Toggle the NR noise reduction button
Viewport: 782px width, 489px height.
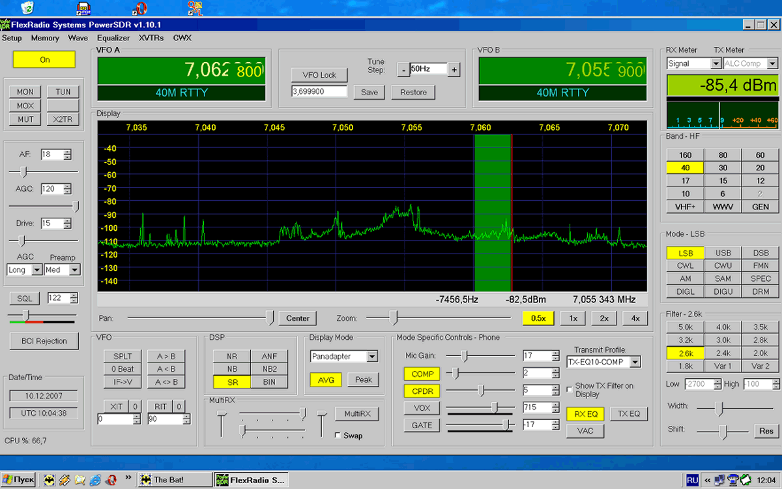(x=232, y=356)
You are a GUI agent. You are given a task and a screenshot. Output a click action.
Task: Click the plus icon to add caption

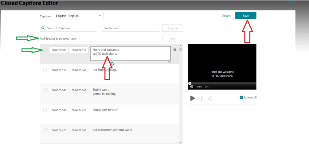pos(112,64)
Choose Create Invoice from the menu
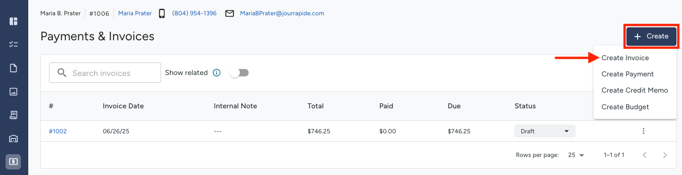The width and height of the screenshot is (682, 175). [625, 58]
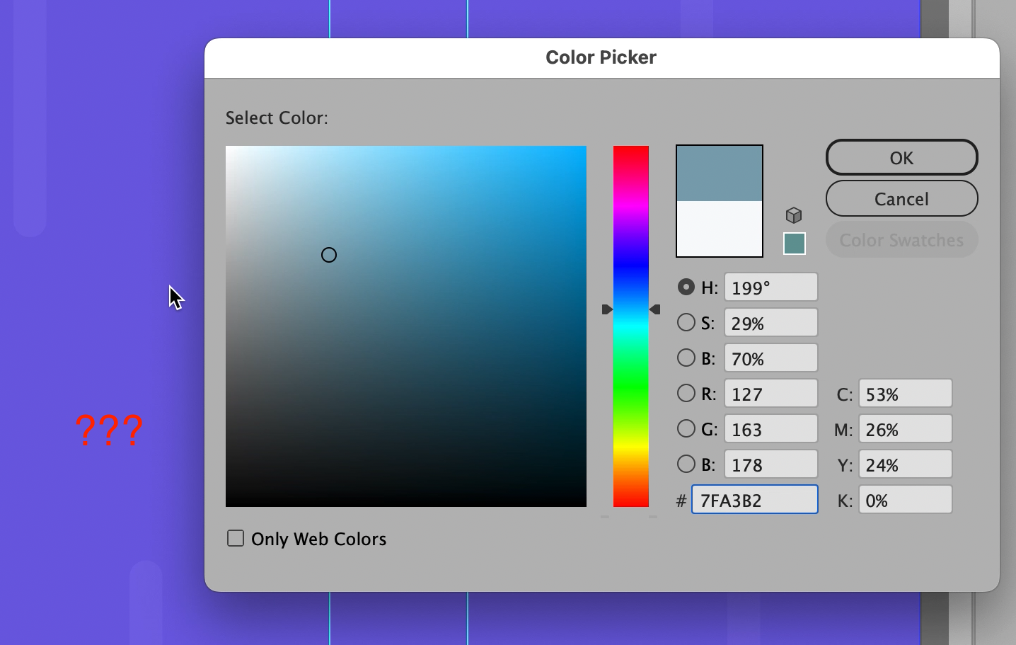Viewport: 1016px width, 645px height.
Task: Enable the Only Web Colors checkbox
Action: (235, 538)
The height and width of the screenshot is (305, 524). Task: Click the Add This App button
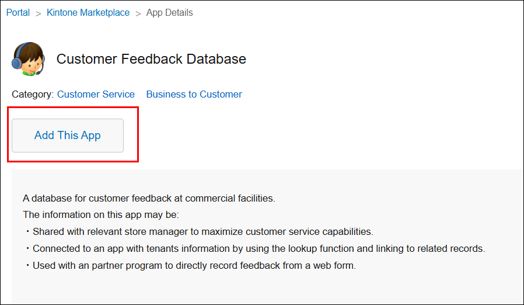tap(68, 136)
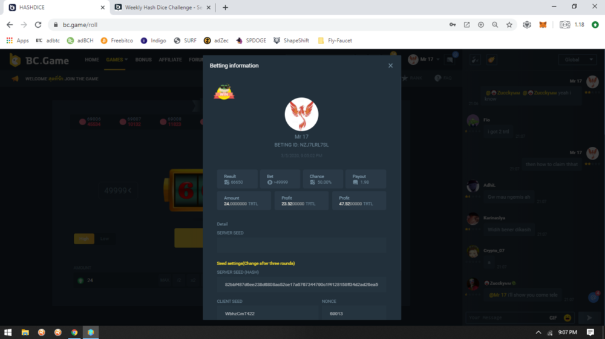The image size is (605, 339).
Task: Open the ShapeShift bookmark
Action: (291, 40)
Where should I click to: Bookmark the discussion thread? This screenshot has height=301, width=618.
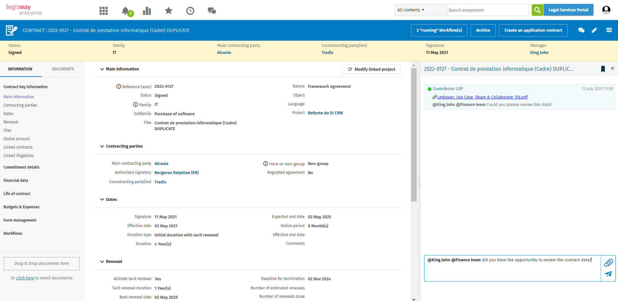click(603, 69)
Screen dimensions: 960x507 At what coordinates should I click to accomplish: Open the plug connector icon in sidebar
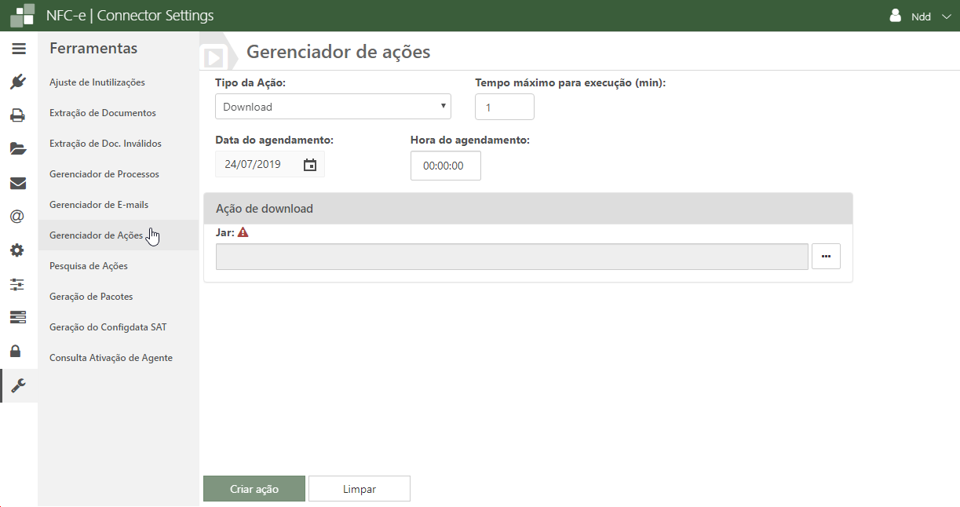(19, 82)
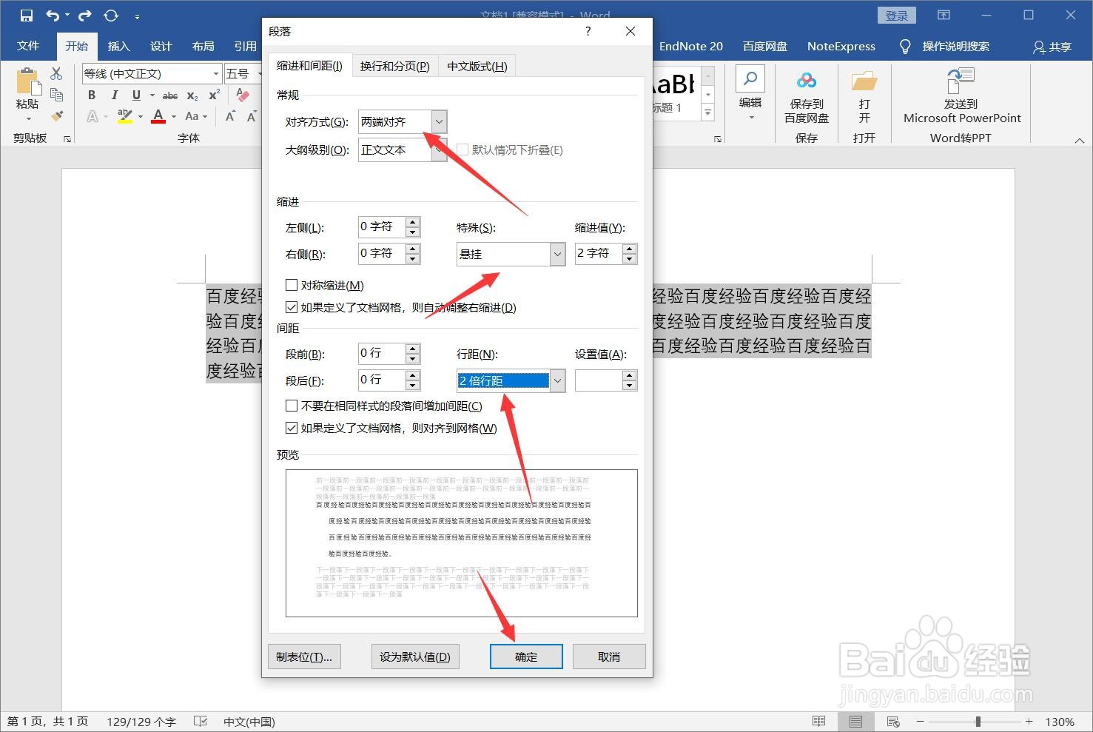The height and width of the screenshot is (732, 1093).
Task: Click the 确定 button
Action: (x=525, y=657)
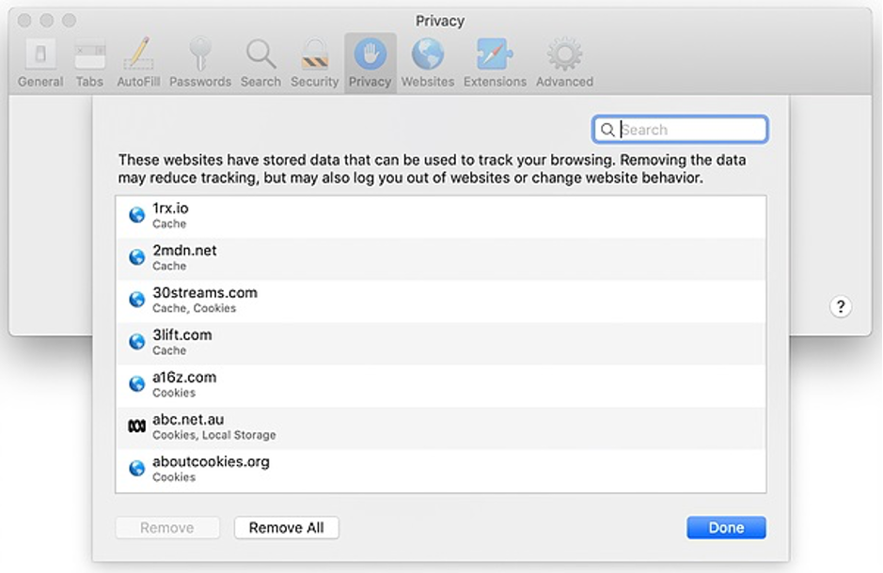This screenshot has width=883, height=573.
Task: Open the General preferences pane
Action: pos(40,63)
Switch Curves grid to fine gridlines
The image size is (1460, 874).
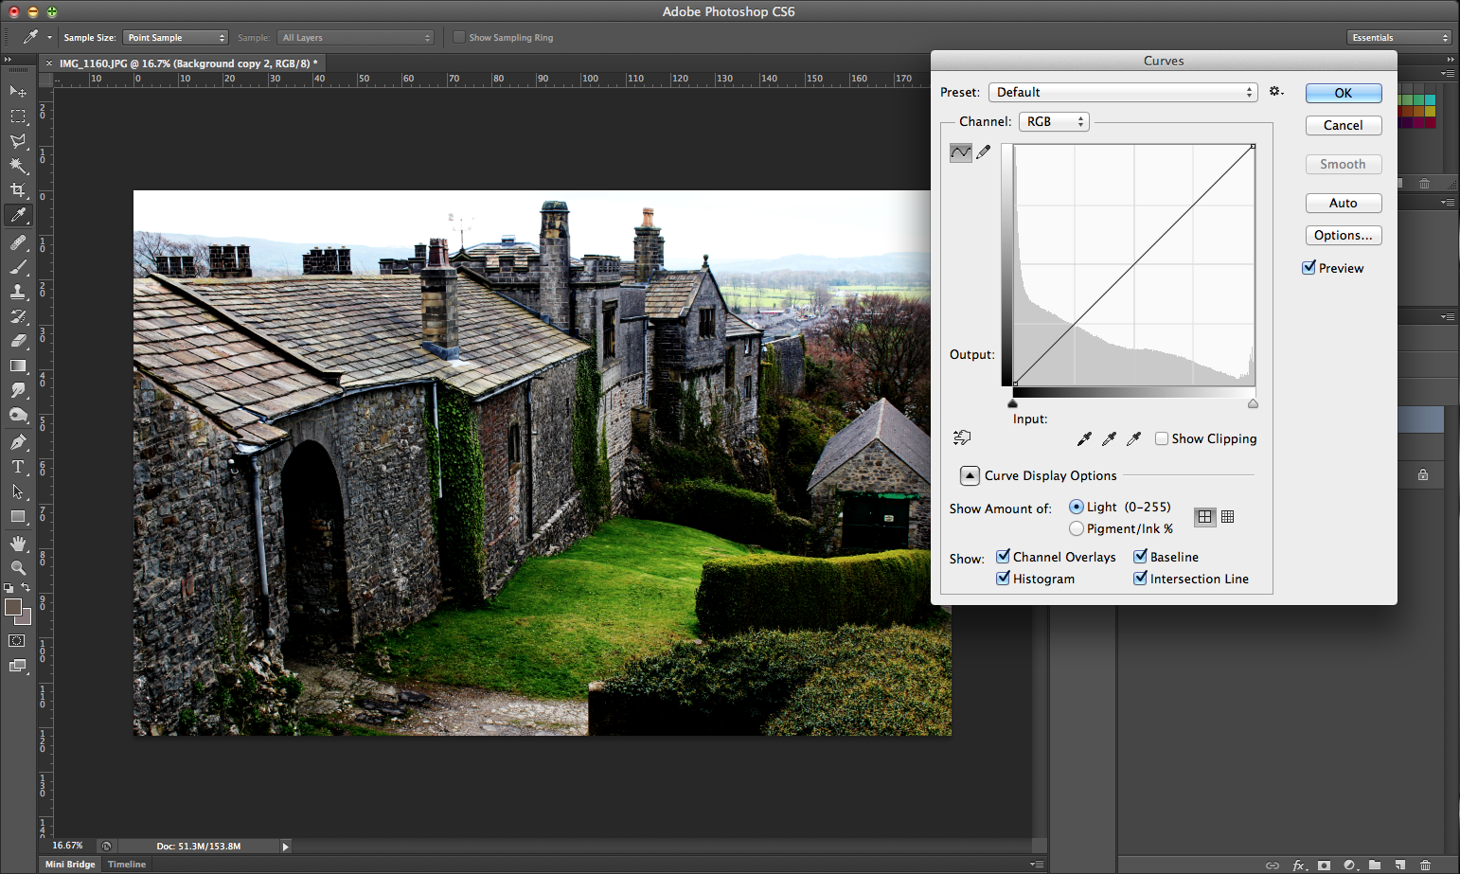(x=1228, y=516)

* _Task description_
Given the listing above, return exactly, and only, the lines from the line with "Choose Create Invoice from the menu" through its final line, both included, with the pictures removed.

* _Written response_
Choose Create Invoice from the menu
The width and height of the screenshot is (682, 175). [625, 58]
Viewport: 1016px width, 645px height.
Task: Enable the Only Web Colors checkbox
Action: (235, 538)
The height and width of the screenshot is (305, 524). Task: Click the Add This App button
tap(68, 136)
The image size is (605, 339).
Task: Open the ShapeShift bookmark
Action: (291, 40)
Where should I click to: Bookmark the discussion thread? This screenshot has height=301, width=618.
click(603, 69)
Screen dimensions: 960x507 At what coordinates should I click to accomplish: Open the plug connector icon in sidebar
(19, 82)
The height and width of the screenshot is (732, 1093).
Task: Click the 确定 button
Action: (x=525, y=657)
This screenshot has width=883, height=573.
Task: Open the General preferences pane
Action: pos(40,63)
Switch Curves grid to fine gridlines
The image size is (1460, 874).
(x=1228, y=516)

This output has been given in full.